Her boat chief Roy Flemming appeared at her side. “I hope this turns out to be for the best, Chief,” she said.
Flemming gently clamped one of his meaty paws on her shoulder—he was the only person on the boat she would allow to take such a liberty. They had served together for a long time, and he was as much a favorite uncle as anything else.
“Don’t worry yourself overly, skipper. Remember what these bastards did at home, and in Hawaii. Some people are just in desperate need of being killed.”
The blue triangles separated from the thin black lines representing their guidance wires.
“Seekers active. Targets still locked, Captain.”
“Thank you, weapons…” She caught Flemming glancing at her apprehensively. “I know Chief, I know. I’ve got no sympathy for them. Kill ’em all, I say. Still, I just wonder if we’re gonna be back up here in a few years’ time, facing off with the People’s Democratic Republic of Nippon because of this.”
“If that’s the case, we’ll just have to kick their arse, won’t we.”
“CI indicates one minute till impact.”
D-DAY + 40. 14 JUNE 1944. 2341 HOURS.
HIJMS YAMAMOTO, PACIFIC AREA OF OPERATIONS.
He hadn’t really thought much would come of it. It had been a moment’s foolishness. Madness really. He couldn’t expect the enemy to treat with him after the savageries of the last four years. Even Admiral Kolhammer, an outsider, and a man he had studied—as far as it was possible—in the finest detail. Even he could not be expected to step outside of the rigid demands of military command, to act independently. Not for something as fundamental as this.

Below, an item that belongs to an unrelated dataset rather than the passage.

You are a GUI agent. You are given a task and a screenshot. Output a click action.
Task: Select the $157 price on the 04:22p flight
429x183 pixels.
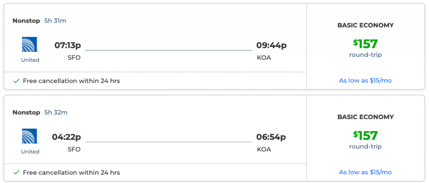pos(365,135)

Yet Grand Admiral Isoroku Yamamoto kept dipping his good hand into the pocket where he kept his personal flexipad, furtively checking to see if he had received a reply. He hadn’t cleared the contact with the general staff. Had not mentioned it to anyone beyond the Emperor, in fact. He had reached out to Kolhammer, unofficially, man-to-man, in the desperate hope that he might be able to avert the cataclysm he was certain was now inevitable.
He had no way of knowing whether or not the message had even gone through.
He leaned forward now and placed both hands on the edge of the map table in the Yamato’s operations room, surveying the abysmal situation. The Americans were estimated to be close to launching their strike on the Marianas. He had no idea what the Soviets were going to do about Hokkaido. He didn’t even know if they had committed all their naval forces to the failed mission. The army was in general retreat throughout the Dutch East Indies, or had been bypassed completely by MacArthur’s land forces.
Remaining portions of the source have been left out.